By Mark Leiser, Research Fellow

December 4, 2013 | 3 min read

Website blocking started here in the UK with the decision to limit users’ access to Newzbin, a site linking to infringing material. Then the high court, empowered by section 97A of the Copyright Patent and Designs Act, took action by ordering the six largest internet service providers (ISPs) to block access to popular file-sharing site The Pirate Bay.

Now the French high court court has upped the stakes again by not only demanding French ISPs block access to 16 video file-sharing sites including fifostream and dpstream, but also ordering Google to remove the links from its search engine.

The unprecedented move highlights Google’s role as a gatekeeper.
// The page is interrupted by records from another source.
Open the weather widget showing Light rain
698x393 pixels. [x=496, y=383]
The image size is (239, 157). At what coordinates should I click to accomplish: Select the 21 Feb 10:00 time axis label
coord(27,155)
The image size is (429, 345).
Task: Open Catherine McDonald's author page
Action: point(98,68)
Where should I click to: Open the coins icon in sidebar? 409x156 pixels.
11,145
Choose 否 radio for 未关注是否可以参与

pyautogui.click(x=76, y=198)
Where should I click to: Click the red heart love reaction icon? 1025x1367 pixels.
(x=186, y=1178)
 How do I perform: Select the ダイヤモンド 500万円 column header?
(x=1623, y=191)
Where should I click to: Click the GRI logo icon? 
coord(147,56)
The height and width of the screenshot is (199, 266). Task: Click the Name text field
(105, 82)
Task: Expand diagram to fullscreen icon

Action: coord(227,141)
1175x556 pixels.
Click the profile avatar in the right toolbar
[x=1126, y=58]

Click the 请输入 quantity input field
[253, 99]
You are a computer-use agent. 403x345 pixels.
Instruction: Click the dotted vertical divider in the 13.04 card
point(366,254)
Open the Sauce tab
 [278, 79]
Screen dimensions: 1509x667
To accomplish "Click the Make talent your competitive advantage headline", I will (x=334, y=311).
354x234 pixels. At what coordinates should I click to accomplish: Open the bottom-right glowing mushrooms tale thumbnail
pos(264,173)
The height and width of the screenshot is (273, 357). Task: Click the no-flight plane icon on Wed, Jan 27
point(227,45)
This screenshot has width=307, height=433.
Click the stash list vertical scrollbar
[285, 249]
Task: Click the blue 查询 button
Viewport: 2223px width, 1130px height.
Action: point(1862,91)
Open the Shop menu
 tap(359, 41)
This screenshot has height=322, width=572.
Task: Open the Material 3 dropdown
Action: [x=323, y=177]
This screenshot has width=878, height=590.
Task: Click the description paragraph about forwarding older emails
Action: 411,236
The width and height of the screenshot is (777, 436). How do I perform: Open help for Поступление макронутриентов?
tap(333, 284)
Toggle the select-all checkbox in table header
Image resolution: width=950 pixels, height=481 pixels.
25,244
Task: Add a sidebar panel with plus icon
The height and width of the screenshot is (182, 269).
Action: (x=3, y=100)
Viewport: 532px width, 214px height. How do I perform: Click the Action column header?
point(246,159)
Dr Emily Laidlaw of the University of East Anglia refers to such gatekeepers as “communication technologies that enable or disable participation in discourse online are privately-owned”. As owners of the infrastructure and intelligence that make up the net, they are “gatekeepers to our digital democratic experience," Laidlaw says.

The effect of the order will make all 16 of the sites that the court ruled as participating in the “distribution of works without consent of their creators" likely disappear and be invisible to anyone who tries to search for or gain access to them while in France. When a user searches for the domains on Google, the search engine giant will not be allowed to return links to the file-sharing sites.

In a statement, the groups representing the rights holders said the ruling "recognised the merits of the approach [of] forcing ISPs and search engines to cooperate with right holders in the protection of the law of literary and artistic property on the internet".

Google expressed disappointment with the judgement.

"We are committed to helping content owners fight piracy across Google's tools, and we will continue to work with them so that they can make the best use of our state of the art copyright protection tools," the company said in a statement.

Despite the ruling, the film distribution studios who raised the action didn't get their own way across the board. The complainers had demanded that the search engines and ISPs foot the bill of the blocking and censorship, but the court decided otherwise.

“The cost of the measures ordered cannot be charged to the defendants who are required to implement them,” the decision reads.

Google, Microsoft, Yahoo and the ISPs in question have two weeks to block the video streaming sites.